▶ [Records]:
□ □ □ □ □ □ □

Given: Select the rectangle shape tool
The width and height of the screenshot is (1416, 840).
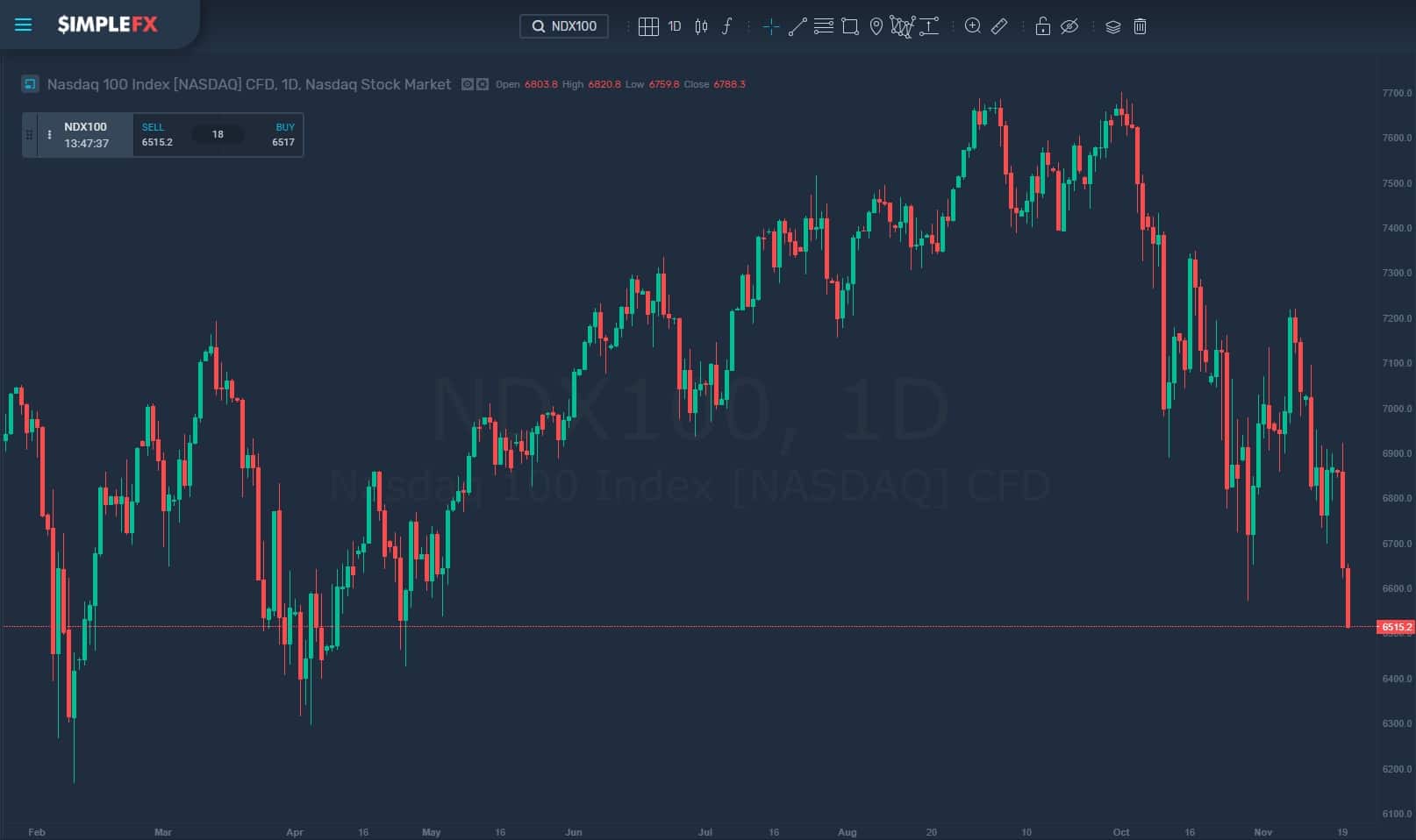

□ □ □ □ □ □ □

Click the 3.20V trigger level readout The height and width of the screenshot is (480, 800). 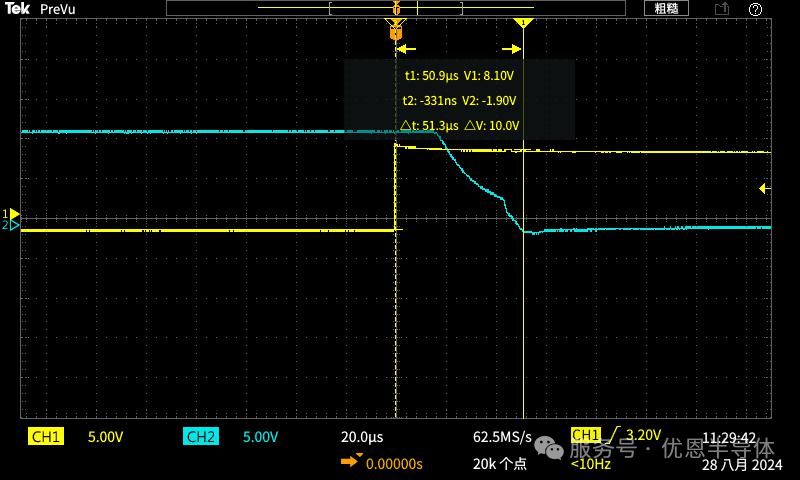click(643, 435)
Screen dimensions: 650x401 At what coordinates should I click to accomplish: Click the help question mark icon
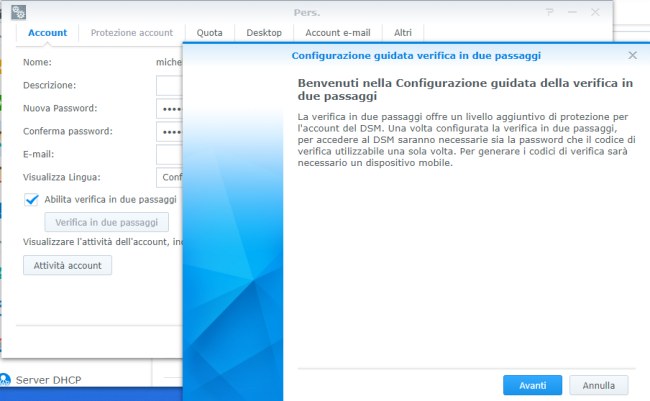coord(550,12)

□ □ □ □ □ □ □

▶ [Given instruction]: Can you write out again the part of the entries that opens with the line containing "Given: Select the rectangle shape tool" and closes with the line containing "The width and", substituting "ellipse" for "rectangle" and keeping everything else the same?

▶ [Answer to the exercise]:
Given: Select the ellipse shape tool
The width and height of the screenshot is (1416, 840).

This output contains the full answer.